Barman v3.10(Latest) provides config-switch option for cluster configurations. Replica information should be provided like this
[pg_server] description = "Streaming Backups with pg-recievewal for archiving" conninfo = host=10.0.1.1 user=barman dbname=postgres port=5432 streaming_conninfo = host=10.0.1.1 user=barman dbname=postgres port=5432 backup_method = postgres streaming_archiver = on slot_name = barman_repslot create_slot = auto [pg_server:pgreplica1] description = "Streaming Backups with pg-recievewal for archiving" conninfo = host=10.0.1.3 user=barman dbname=postgres port=5432 streaming_conninfo = host=10.0.1.3 user=barman dbname=postgres port=5432 model=true backup_method = postgres streaming_archiver = on slot_name = barman_repslot create_slot = auto
You can see that the main server name is attached to the pgreplica1 server like this
[pg_server:pgreplica1]
Now Incase of failover, you need to switch the server by running this command:
barman config-switch pg_server pg_server:pgreplica2
That will override the cluster configuration options with the values defined in the selected model.

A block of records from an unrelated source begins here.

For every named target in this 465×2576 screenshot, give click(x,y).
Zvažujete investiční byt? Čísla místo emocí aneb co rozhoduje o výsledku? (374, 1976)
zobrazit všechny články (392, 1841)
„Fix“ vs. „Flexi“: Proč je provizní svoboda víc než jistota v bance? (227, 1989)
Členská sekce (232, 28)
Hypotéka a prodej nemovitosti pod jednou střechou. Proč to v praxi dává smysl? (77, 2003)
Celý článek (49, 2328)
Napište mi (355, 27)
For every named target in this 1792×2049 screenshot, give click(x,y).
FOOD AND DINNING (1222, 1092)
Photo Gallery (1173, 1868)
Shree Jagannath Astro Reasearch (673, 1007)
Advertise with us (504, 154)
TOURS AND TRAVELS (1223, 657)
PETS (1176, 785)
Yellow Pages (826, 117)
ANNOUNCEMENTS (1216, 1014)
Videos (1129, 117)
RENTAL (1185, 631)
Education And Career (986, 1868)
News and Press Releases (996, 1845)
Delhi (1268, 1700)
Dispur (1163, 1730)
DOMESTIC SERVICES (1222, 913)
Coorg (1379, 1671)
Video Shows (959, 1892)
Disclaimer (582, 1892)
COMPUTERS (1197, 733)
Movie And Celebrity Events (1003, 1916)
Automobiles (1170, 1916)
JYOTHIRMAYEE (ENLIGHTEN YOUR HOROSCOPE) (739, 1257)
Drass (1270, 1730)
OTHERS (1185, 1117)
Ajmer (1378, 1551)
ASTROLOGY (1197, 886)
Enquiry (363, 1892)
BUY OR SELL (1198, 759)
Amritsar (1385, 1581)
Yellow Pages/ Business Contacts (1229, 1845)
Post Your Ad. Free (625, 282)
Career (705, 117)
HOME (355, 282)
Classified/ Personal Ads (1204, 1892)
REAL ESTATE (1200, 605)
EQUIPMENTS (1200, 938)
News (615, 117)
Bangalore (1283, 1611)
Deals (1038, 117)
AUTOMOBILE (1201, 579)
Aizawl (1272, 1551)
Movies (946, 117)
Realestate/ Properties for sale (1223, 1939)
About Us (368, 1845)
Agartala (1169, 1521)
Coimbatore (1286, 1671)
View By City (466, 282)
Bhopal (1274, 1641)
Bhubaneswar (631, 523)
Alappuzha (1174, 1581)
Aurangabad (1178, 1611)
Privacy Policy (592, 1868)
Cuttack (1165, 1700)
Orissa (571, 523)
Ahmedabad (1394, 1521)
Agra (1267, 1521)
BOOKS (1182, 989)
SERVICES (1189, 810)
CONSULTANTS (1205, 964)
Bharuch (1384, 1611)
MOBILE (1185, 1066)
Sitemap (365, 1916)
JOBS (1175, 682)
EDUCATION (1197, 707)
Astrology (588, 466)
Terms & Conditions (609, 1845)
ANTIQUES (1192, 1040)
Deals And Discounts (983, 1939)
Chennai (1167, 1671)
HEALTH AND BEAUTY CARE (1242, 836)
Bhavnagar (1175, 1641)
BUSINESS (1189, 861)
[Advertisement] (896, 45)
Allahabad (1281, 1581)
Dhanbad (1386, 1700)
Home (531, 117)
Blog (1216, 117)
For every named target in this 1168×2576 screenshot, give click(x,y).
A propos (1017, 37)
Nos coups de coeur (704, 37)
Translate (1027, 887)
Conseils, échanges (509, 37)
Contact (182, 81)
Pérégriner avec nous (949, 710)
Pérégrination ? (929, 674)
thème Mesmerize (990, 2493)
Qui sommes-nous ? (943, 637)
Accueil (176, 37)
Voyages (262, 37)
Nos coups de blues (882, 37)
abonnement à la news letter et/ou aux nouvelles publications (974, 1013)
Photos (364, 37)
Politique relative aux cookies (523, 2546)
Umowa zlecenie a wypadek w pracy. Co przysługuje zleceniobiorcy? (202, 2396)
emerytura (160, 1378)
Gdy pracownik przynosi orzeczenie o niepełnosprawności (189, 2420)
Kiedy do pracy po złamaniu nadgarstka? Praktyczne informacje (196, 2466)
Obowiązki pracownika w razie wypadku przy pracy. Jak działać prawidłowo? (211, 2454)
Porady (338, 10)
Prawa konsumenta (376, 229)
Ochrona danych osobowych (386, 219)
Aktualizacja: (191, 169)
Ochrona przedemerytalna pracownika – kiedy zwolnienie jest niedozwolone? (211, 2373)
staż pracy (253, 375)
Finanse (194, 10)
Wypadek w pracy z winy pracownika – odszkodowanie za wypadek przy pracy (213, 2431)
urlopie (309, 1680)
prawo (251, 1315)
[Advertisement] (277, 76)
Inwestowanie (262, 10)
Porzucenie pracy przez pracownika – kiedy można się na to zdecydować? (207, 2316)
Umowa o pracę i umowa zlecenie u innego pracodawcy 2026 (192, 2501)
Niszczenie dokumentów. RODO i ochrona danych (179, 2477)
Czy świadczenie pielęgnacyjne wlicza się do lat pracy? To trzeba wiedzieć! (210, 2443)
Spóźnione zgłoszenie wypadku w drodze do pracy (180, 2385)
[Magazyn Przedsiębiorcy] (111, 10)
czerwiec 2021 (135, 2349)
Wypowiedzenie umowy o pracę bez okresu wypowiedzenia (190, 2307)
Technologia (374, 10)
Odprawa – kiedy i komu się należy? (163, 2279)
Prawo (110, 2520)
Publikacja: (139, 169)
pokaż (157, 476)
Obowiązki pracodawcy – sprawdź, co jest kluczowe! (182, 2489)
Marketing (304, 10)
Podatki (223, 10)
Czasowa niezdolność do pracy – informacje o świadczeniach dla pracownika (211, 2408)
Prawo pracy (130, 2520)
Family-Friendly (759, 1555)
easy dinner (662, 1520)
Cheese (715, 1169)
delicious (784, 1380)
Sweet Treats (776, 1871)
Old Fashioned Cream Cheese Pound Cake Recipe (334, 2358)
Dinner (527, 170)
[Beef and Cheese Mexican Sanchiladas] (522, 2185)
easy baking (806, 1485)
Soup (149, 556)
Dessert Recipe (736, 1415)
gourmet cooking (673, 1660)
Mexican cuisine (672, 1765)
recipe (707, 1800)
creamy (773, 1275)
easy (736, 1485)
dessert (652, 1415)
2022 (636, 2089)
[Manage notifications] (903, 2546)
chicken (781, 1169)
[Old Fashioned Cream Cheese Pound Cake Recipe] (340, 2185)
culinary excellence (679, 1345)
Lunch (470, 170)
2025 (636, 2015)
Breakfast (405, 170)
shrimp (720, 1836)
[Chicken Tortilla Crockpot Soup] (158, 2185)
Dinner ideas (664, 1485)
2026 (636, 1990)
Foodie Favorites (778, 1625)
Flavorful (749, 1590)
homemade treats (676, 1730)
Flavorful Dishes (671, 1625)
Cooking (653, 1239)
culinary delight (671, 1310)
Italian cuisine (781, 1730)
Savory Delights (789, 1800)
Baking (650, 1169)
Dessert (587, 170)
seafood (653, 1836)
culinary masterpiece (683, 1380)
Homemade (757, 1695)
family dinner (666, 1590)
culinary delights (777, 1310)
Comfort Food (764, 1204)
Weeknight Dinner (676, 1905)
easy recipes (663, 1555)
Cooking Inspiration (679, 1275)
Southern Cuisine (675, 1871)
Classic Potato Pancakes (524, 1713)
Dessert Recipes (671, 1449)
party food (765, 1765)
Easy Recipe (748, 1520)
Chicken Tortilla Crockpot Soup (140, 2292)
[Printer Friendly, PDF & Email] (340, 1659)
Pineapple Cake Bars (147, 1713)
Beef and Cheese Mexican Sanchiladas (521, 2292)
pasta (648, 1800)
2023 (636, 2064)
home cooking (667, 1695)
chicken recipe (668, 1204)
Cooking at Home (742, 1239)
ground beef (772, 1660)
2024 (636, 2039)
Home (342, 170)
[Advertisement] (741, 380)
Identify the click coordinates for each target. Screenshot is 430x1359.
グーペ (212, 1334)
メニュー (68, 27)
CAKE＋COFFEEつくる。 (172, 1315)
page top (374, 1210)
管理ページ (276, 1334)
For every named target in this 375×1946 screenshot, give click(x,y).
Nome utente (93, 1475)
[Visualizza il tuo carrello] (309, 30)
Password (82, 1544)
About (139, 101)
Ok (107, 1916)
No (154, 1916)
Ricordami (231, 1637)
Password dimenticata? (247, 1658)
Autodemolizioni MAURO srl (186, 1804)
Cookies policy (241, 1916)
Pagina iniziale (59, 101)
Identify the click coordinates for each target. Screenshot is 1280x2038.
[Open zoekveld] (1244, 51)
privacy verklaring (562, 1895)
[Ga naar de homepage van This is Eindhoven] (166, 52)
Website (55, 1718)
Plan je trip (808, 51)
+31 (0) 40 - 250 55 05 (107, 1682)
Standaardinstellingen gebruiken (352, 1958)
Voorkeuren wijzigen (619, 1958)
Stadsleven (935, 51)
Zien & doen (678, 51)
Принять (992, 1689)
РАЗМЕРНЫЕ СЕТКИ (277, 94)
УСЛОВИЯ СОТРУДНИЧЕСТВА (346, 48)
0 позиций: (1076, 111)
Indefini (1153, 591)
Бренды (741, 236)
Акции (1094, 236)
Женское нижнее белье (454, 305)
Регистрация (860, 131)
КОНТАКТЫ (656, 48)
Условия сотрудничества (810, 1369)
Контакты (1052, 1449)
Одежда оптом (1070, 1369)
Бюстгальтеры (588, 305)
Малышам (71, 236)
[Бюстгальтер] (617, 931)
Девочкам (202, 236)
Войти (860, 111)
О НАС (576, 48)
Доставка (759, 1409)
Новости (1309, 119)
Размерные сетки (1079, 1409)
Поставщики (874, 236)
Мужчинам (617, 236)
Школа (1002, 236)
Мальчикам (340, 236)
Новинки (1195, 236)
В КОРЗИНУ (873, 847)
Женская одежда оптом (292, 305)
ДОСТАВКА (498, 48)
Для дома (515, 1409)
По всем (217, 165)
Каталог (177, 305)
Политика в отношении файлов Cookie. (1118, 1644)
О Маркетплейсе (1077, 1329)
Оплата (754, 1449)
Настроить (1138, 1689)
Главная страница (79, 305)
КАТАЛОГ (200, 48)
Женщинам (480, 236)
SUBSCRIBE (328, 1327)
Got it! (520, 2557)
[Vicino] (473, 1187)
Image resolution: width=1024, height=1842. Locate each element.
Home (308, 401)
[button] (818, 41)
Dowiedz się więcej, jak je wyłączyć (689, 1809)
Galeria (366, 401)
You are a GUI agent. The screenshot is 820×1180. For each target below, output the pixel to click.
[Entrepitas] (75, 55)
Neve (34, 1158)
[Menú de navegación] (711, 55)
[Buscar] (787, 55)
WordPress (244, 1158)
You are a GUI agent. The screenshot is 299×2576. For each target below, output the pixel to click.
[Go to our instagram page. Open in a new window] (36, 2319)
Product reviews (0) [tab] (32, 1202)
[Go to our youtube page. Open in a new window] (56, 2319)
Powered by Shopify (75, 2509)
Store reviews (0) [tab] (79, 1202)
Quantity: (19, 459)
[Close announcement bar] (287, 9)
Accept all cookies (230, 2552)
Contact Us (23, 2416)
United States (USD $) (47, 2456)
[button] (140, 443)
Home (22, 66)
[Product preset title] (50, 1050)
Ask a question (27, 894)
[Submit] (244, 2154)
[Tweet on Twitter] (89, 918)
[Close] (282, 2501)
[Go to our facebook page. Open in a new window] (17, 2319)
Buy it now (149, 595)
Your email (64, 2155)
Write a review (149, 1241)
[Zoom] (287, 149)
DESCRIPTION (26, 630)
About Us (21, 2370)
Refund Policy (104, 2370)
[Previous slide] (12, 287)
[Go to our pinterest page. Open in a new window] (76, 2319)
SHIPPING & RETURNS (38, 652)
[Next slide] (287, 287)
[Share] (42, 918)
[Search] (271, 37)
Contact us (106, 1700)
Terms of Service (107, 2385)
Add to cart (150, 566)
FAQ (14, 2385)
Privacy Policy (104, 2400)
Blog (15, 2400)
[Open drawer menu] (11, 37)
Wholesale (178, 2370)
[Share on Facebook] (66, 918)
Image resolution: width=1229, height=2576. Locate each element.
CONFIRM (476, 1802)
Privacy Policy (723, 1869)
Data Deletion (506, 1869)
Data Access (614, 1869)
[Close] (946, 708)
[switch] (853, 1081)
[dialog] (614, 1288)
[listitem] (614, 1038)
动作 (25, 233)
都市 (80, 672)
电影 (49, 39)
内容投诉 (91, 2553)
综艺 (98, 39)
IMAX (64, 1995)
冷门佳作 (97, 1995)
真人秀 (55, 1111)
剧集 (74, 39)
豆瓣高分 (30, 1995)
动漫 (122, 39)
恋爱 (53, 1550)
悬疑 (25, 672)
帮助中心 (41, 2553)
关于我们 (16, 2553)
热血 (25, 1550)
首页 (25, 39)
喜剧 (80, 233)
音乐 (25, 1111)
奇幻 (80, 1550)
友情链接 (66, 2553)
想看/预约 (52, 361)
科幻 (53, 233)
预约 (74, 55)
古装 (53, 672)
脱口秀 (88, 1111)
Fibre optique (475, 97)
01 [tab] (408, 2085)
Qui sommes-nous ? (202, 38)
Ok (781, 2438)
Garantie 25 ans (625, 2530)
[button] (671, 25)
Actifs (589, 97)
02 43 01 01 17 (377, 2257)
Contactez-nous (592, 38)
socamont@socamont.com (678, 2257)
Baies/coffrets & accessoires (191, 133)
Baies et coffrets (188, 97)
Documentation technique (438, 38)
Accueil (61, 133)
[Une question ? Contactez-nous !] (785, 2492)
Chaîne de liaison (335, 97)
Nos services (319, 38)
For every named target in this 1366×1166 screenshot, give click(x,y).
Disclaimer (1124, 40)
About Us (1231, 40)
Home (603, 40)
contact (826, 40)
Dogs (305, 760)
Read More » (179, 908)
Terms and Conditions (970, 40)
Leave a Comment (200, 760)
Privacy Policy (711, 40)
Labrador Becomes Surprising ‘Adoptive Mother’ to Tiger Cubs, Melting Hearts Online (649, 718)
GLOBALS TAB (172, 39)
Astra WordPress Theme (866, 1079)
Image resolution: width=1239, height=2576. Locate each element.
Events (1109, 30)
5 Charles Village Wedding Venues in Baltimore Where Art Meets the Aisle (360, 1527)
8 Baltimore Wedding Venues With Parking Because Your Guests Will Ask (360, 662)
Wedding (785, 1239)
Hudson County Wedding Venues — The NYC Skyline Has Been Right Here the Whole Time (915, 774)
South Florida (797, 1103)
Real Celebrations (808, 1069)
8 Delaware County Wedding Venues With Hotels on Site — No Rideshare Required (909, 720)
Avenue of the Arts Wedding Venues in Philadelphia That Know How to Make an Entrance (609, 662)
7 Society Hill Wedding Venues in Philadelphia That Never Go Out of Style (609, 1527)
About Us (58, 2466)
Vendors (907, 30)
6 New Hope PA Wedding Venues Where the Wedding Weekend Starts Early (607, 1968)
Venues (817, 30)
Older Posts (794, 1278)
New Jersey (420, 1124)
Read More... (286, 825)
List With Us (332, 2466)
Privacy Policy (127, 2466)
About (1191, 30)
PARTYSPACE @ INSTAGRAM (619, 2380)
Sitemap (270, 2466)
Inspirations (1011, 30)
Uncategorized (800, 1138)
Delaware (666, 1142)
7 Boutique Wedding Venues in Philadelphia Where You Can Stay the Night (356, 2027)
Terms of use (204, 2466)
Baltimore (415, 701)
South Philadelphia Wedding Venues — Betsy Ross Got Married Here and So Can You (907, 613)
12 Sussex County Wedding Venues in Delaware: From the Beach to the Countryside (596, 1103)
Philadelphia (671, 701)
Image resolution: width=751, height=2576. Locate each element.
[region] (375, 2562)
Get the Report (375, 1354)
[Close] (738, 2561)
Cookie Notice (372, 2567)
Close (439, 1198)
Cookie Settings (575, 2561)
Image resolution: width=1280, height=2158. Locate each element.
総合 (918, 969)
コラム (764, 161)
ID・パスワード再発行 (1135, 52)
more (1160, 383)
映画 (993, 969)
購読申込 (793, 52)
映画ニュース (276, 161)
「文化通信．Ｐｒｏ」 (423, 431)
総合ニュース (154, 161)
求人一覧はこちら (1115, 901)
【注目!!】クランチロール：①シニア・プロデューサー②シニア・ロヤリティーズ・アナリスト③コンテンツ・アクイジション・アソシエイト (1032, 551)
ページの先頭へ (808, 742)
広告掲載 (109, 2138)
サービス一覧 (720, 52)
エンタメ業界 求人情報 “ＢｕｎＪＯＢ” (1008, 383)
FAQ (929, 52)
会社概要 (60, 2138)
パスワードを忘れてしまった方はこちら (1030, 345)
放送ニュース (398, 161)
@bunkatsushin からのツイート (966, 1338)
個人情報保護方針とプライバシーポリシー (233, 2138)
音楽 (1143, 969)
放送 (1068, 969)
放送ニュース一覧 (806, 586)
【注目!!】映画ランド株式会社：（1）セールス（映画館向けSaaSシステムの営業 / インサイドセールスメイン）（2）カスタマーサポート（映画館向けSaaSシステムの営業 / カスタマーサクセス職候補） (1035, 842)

Question: How to stop the barman server?
1: Remove all entries from crontab. Barman installation also put the crontab entry automatically here:
cat /etc/cron.d/barman # /etc/cron.d/barman: crontab entries for the barman package MAILTO=root * * * * * barman [ -x /usr/bin/barman ] && /usr/bin/barman -q cron
2: Run pg_receivewal stop to stop archiving. This can be done using following command:
barman receive-wal --stop pg_server
3: Remove replication slot
barman receive-wal --drop-slot pg_server
Conclusion
Setting up a regular backup schedule that matches the organization’s needs for how quickly they can recover data(RTO) and how much data they’re okay with losing(RPO) is key. Barman offers flexible options for how long backups are kept. It’s also important to store backup data in different places and test them periodically to protect against disasters.